The press conference had been called soon after his daylong seminar on 'Face to face with the digital future'.

Despite an entry barrier of Rs 25,000, nearly 200 people attended! Mostly rich ones.

Excerpts from the guest list: Vineet Nayyar of HCL Comnet; Shashi Ullal, president of Hughes Escort; Arun Kumar, head of Hughes Software; Ranadeep Sudan, chief secretary, IT, Andhra Pradesh government; Amitabh Kumar, director, operations, VSNL; Madhukar Mishra, chief of Duncan Agro; F T Khorakiwala, head of Akbarally's department store; Swati Piramal; Hoshang Billimoria from Tata Donnelley; Sanjay Mirchandani, marketing manager, Microsoft; Anand Rathe, president of Bombay Stock Exchange; S Ramadorai, CEO of Tata Consultancy Services; Simon Beresford, managing director, Nokia; Nadir Godrej, head of Godrej Soaps; and V S Krishnan, head of RPG.

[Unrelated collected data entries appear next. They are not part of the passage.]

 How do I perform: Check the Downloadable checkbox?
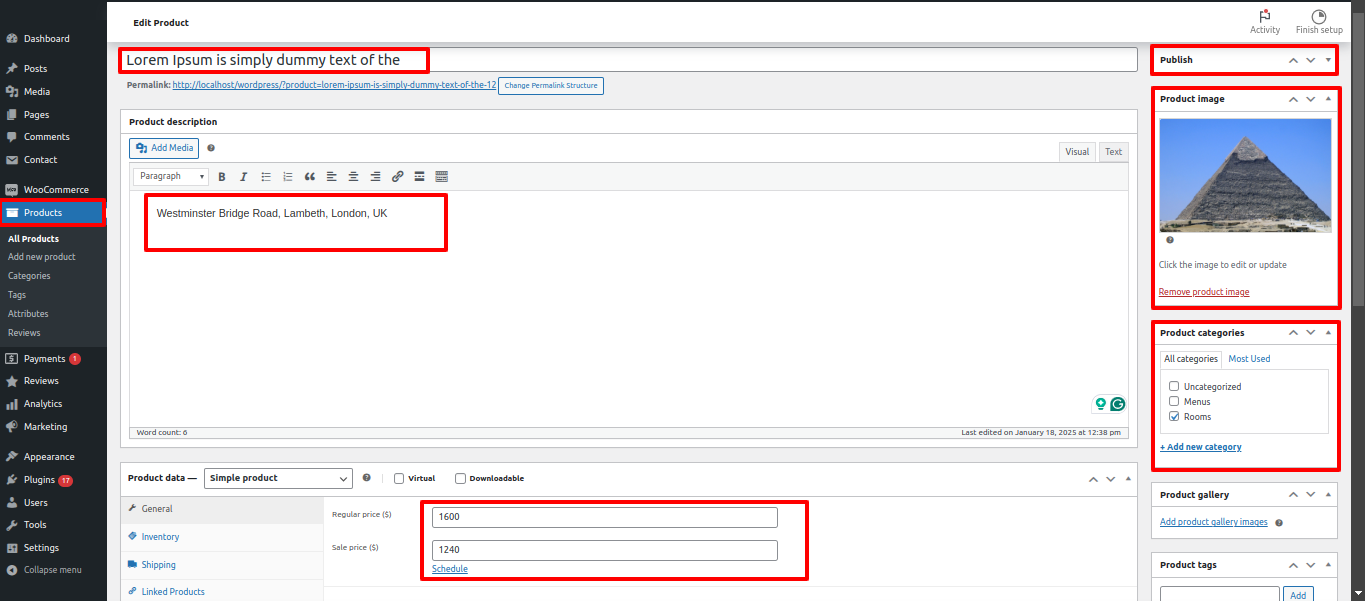tap(461, 478)
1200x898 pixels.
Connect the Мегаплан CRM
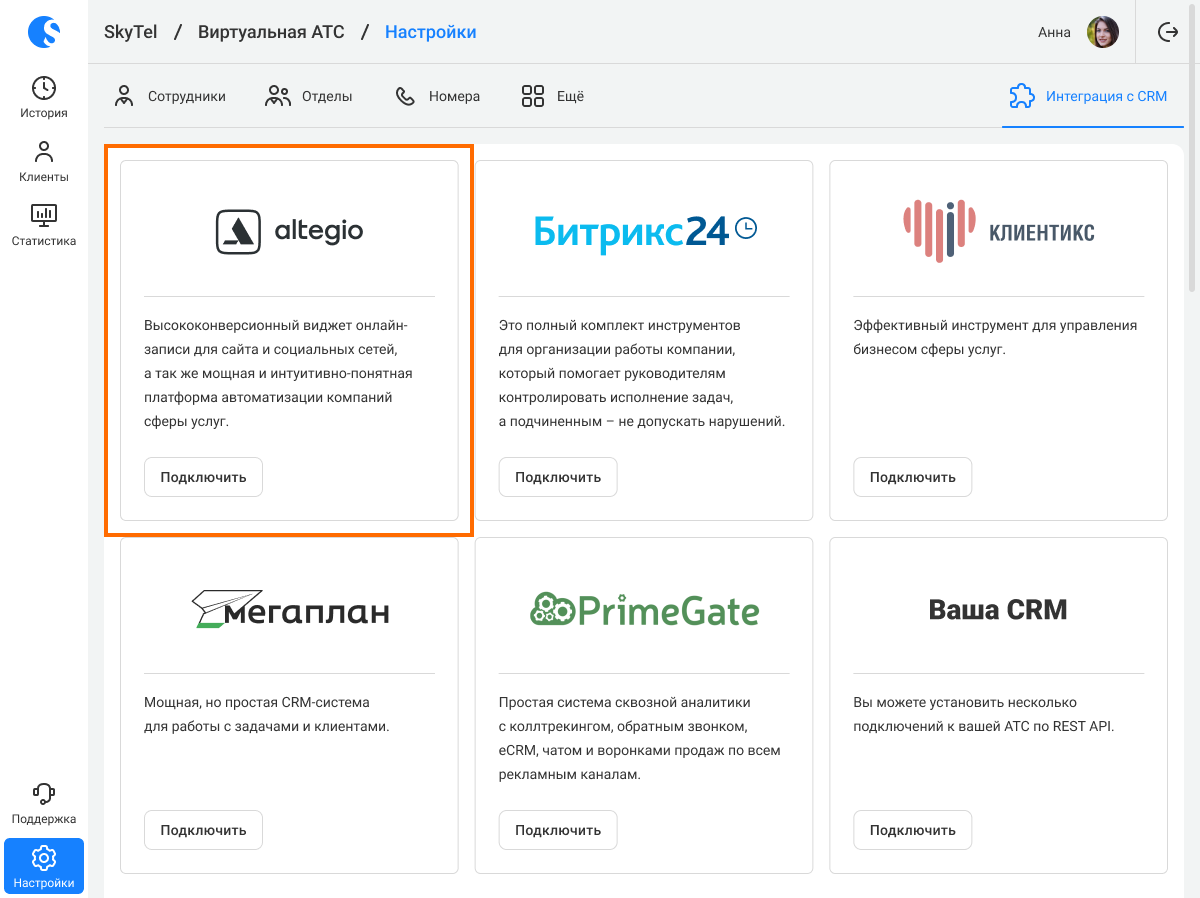203,830
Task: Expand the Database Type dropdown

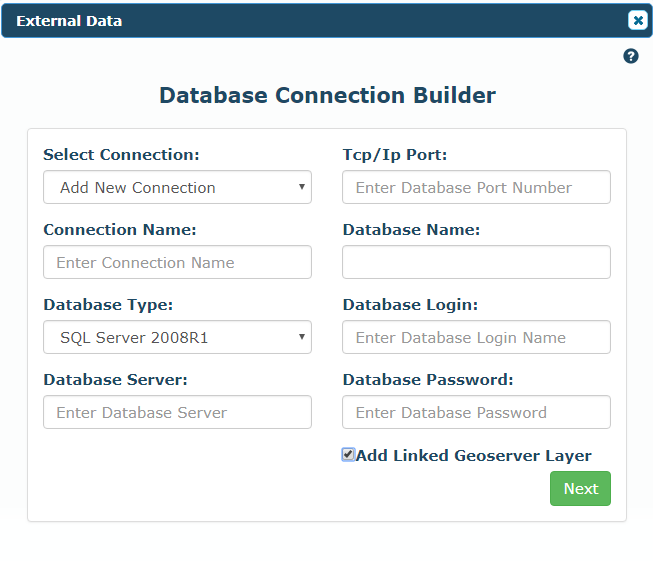Action: pyautogui.click(x=177, y=337)
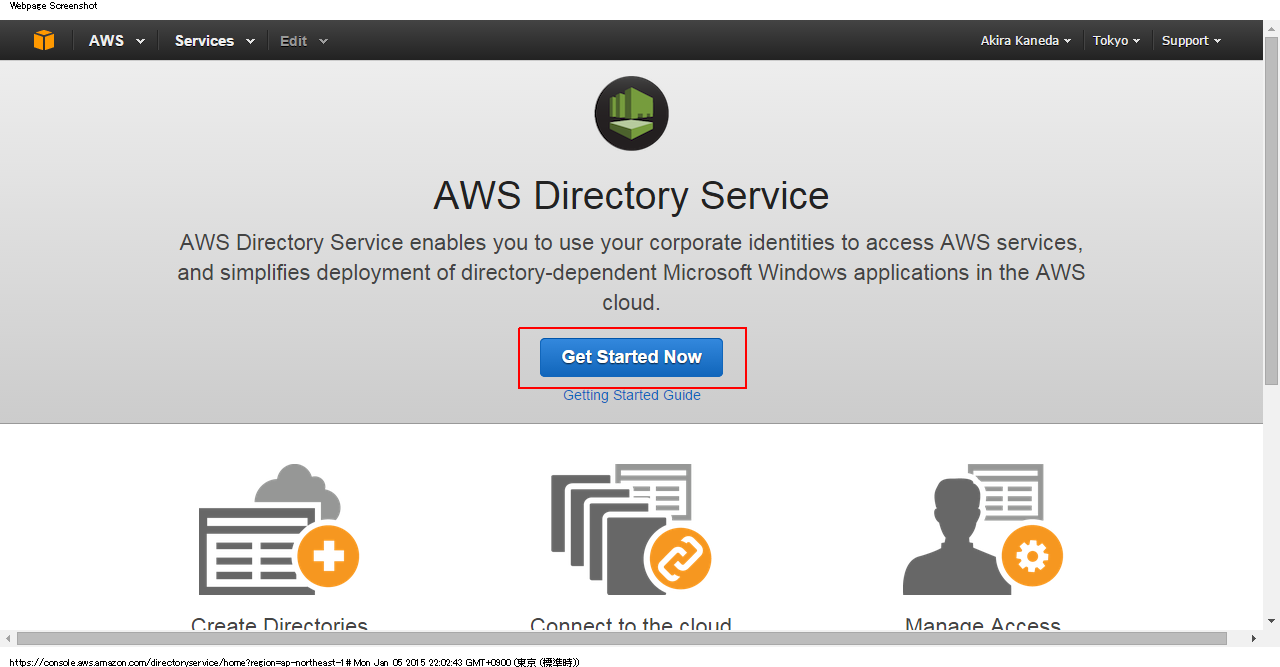1280x667 pixels.
Task: Click the scroll right arrow
Action: tap(1254, 638)
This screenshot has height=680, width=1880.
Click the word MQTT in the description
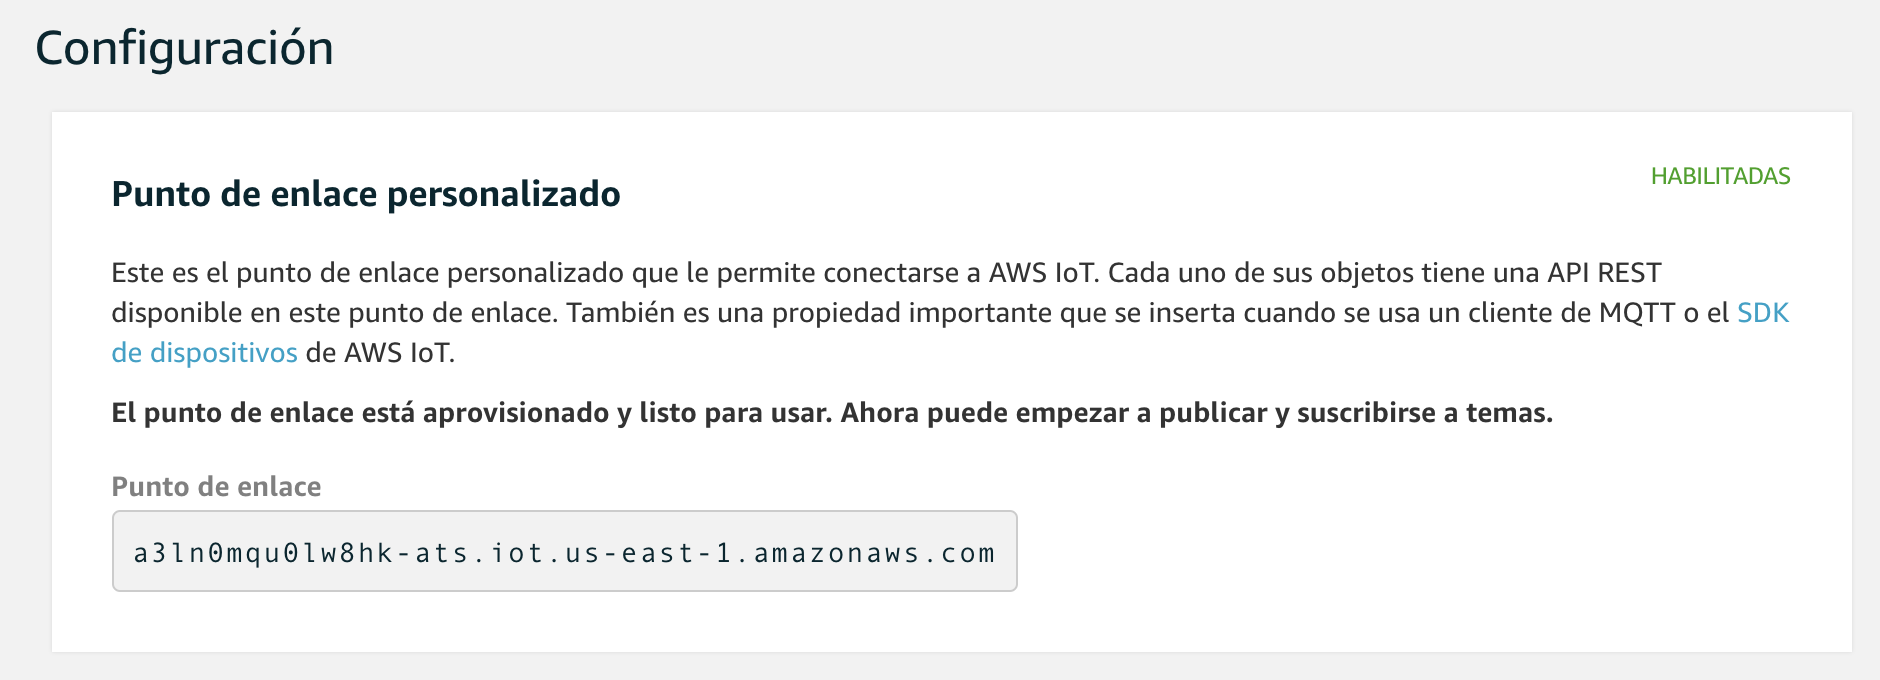[1636, 313]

Not surprisingly, most people who attended did not have a communications technology background. Nor were they especially enthusiastic about media technologies.

But that also means that they were most unlikely to have read Being Digital. The lecture only underscored the ideas in the book. Yet a majority of the audience were thrilled with the revelations made!

At the end of it all, it was a choice between buying Being Digital for Rs 326 or coughing up Rs 25,000 and listening to the author in flesh.